Extract —
Projectivity
Overview
An important consideration when writing a dependency grammar is
whether or not to allow
non-projective trees. To explain the term,
consider the following sentence:
``Put the block on the plate in the box by the window.''
It has various different possible interpretations, depending on where
exactly the mentioned items are with respect to each other. Perhaps
the most probable interpretation is that the block is resting on the
plate, and it should be put into the box, which is resting by the
window. This is what a dependency tree for this interpretation could
look like:
Another interpretation holds that the plate is in the box by the
window already, and the block should be placed on it:
There are other, less likely alternatives we do not show here, e.g.
that the block should be placed directly by the window. But
interestingly, there are some interpretations which appear to be
impossible for this sentence although they describe plausible
situations. Consider this tree:
This corresponds to the interpretation that the block is in the box,
the plate is by the window, and the block should be put on the plate.
Although this is a valid scenario, it would never be expressed like
this. The reason appears to be that at least two of the dependency
relations in the resulting tree need to cross each other, and it is
this which forbids the interpretation. In technical terms, the tree is
not
projective because not all of its nodes can be projected to the
base without crossing any dependency.
The dispreference against non-projective structures is very strong; in
fact, to express the third meaning, most speakers would agree that the
sentence
must be reordered:
``Put the block in the box on the plate by the window.''
It is also very common; in fact, it is hard-wired into many parsing
methods. For instance, a normal context-free grammar or a standard
shift-reduce parser simply
cannot produce non-projective structures.
But unfortunately, there are some cases in which normal, perfectly
acceptable structures appear to be non-projective. Although they are
rare in English, cunning theorists have unearthed sentences such as
``Joan said whatever John likes to decide suits her.''
which provide counter-examples, although they are rather hard to
understand. The case is much stronger in languages without the
tendency for pure positional grammar that we have in English; thus,
Czech and German have many classes clearly non-projective syntax.
I now give an account of the types of non-projective structures that
our standard dependency grammar of German encounters and how we deal
with them.

Tasks for this exercise —
a - In the projectivity text, which two languages are said to have many classes of clearly non-projective syntax?
b - Reproduce the stretch of the projectivity text from "that the block should" through "crossing any dependency.", substituting "cube" for each occurrence of "block".

Records provided —

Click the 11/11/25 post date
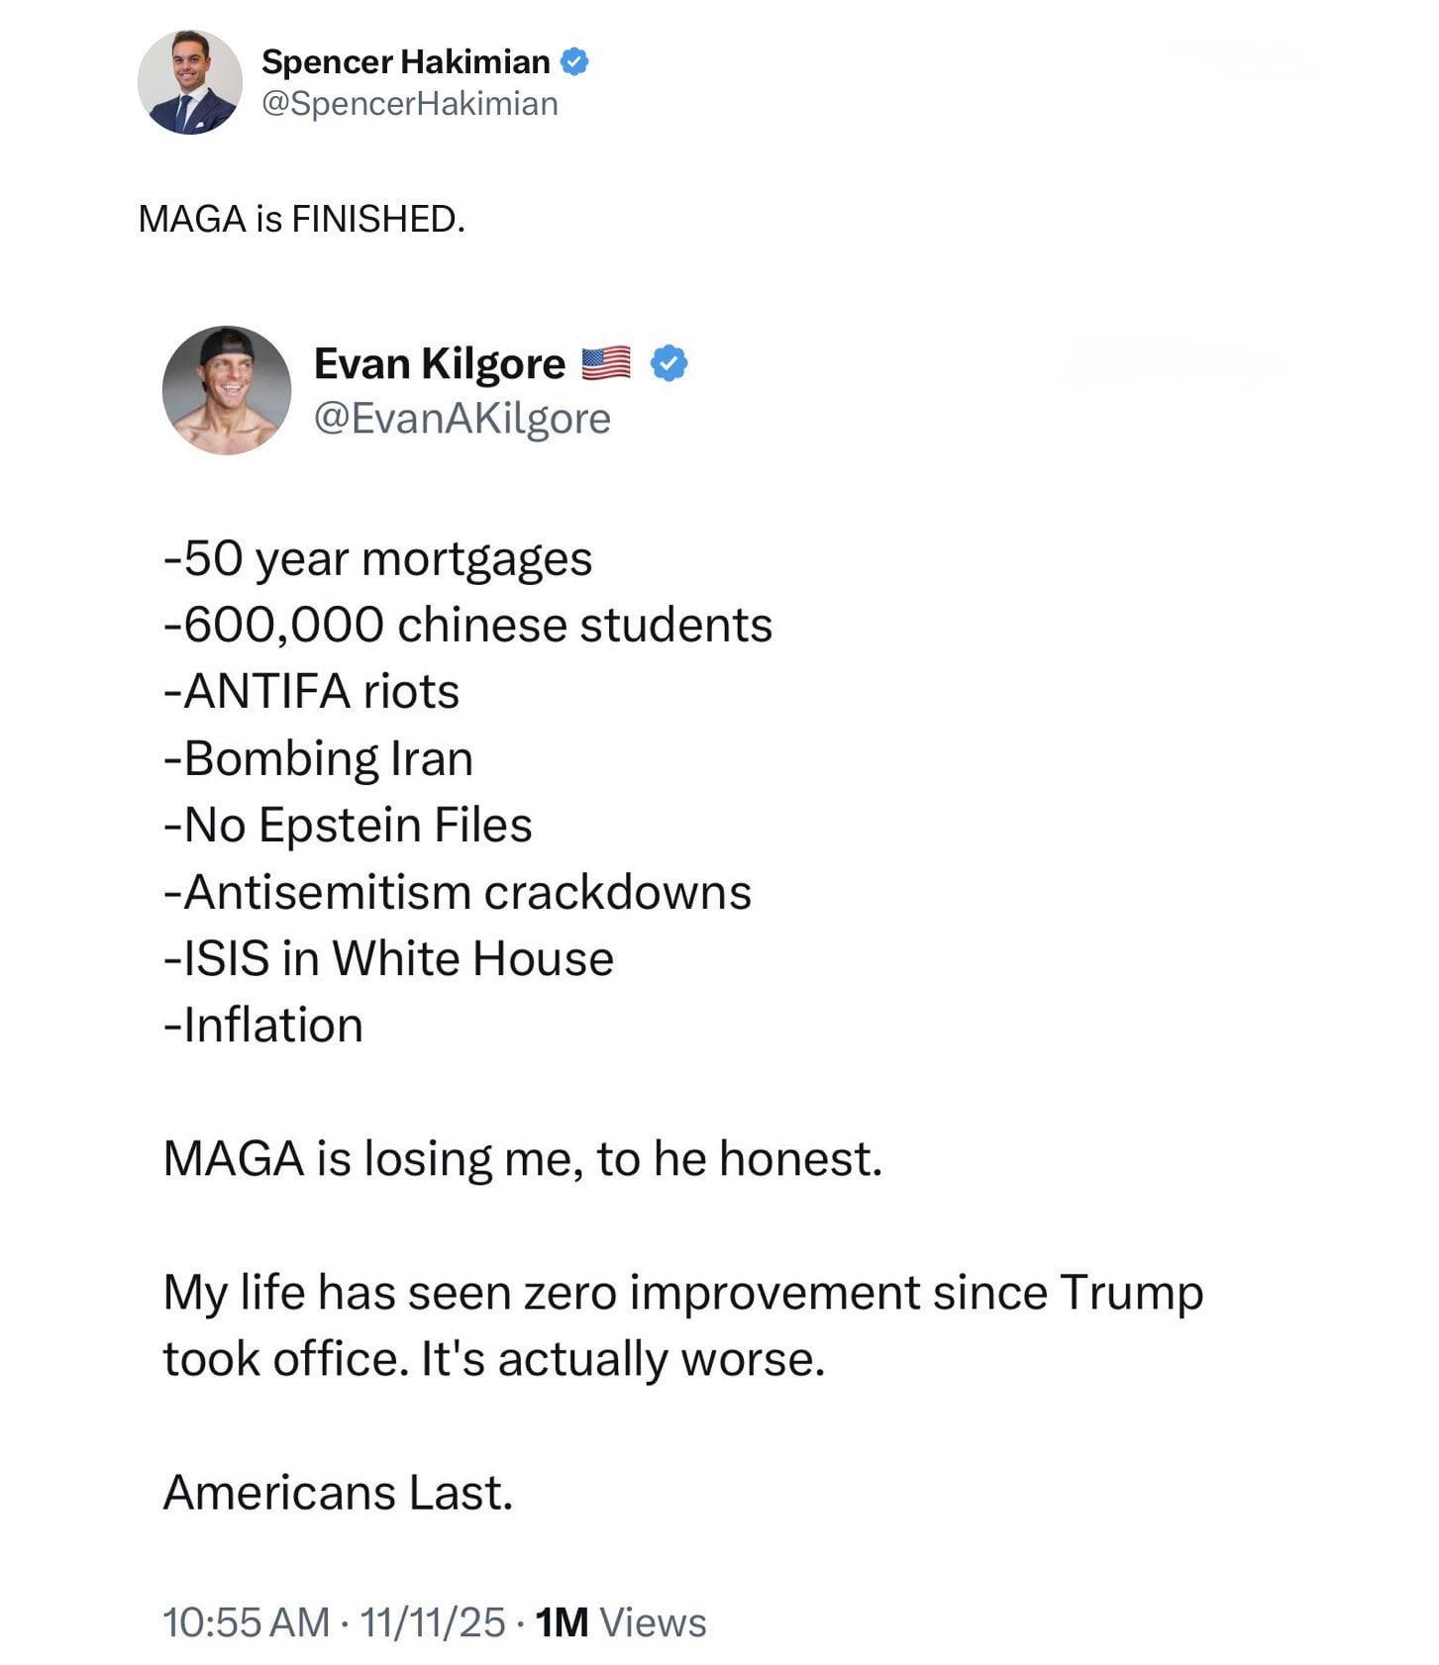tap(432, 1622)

==

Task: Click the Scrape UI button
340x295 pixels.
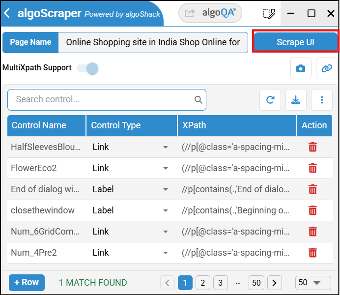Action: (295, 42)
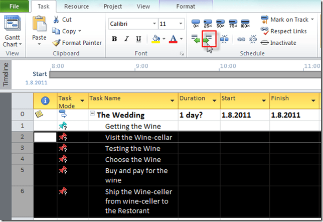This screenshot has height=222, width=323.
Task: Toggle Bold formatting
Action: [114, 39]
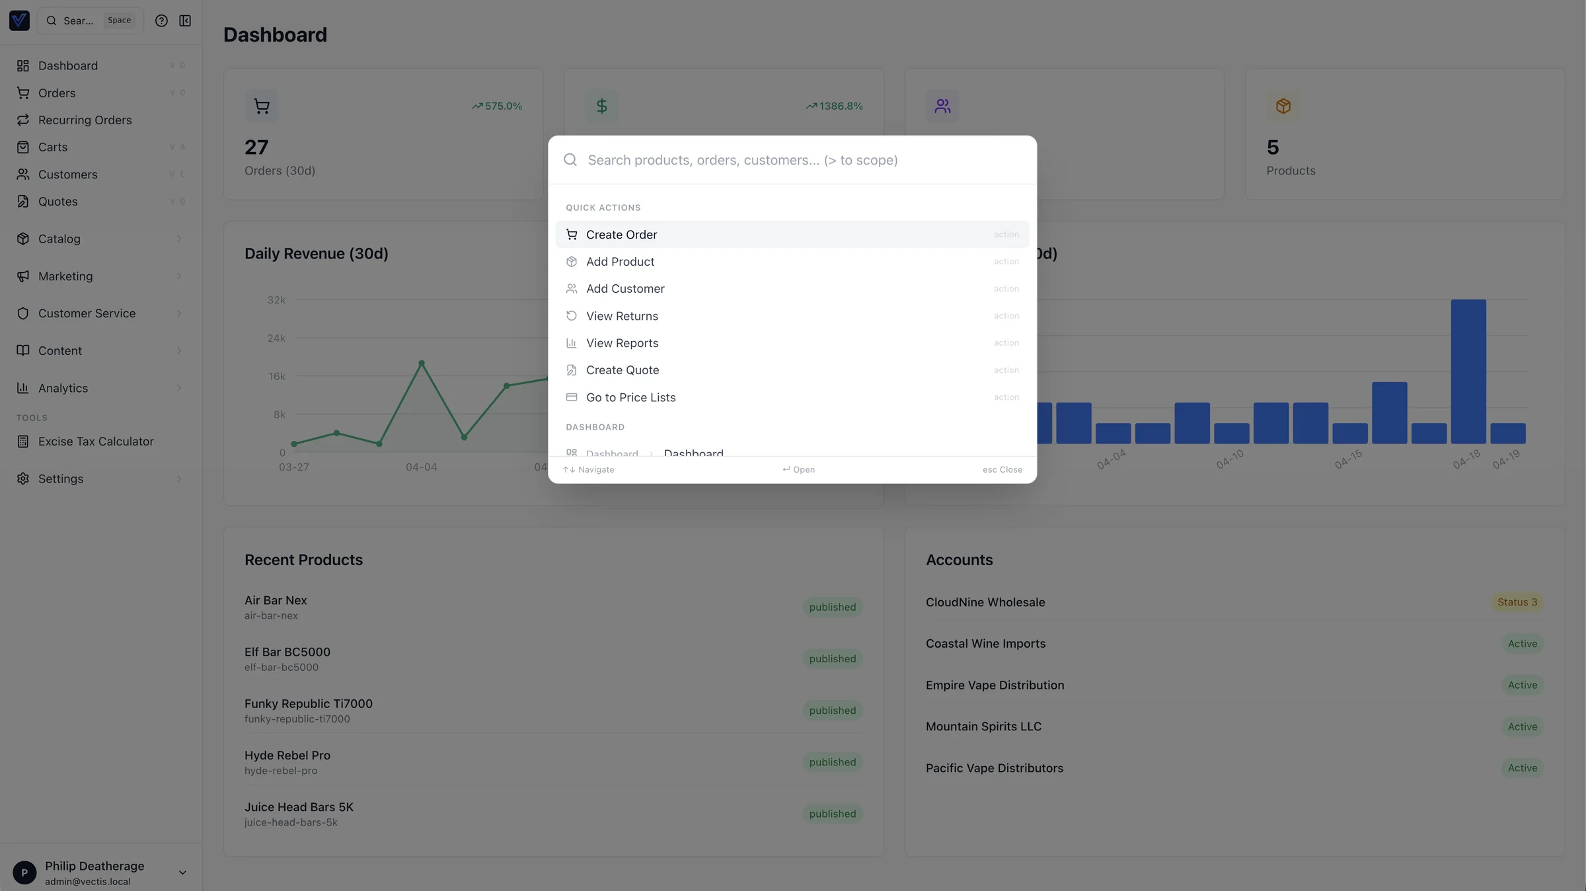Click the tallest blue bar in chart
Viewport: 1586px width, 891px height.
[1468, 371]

Answers per task —
a - Czech and German.

b -
that the cube should be placed directly by the window. But
interestingly, there are some interpretations which appear to be
impossible for this sentence although they describe plausible
situations. Consider this tree:
This corresponds to the interpretation that the cube is in the box,
the plate is by the window, and the cube should be put on the plate.
Although this is a valid scenario, it would never be expressed like
this. The reason appears to be that at least two of the dependency
relations in the resulting tree need to cross each other, and it is
this which forbids the interpretation. In technical terms, the tree is
not
projective because not all of its nodes can be projected to the
base without crossing any dependency.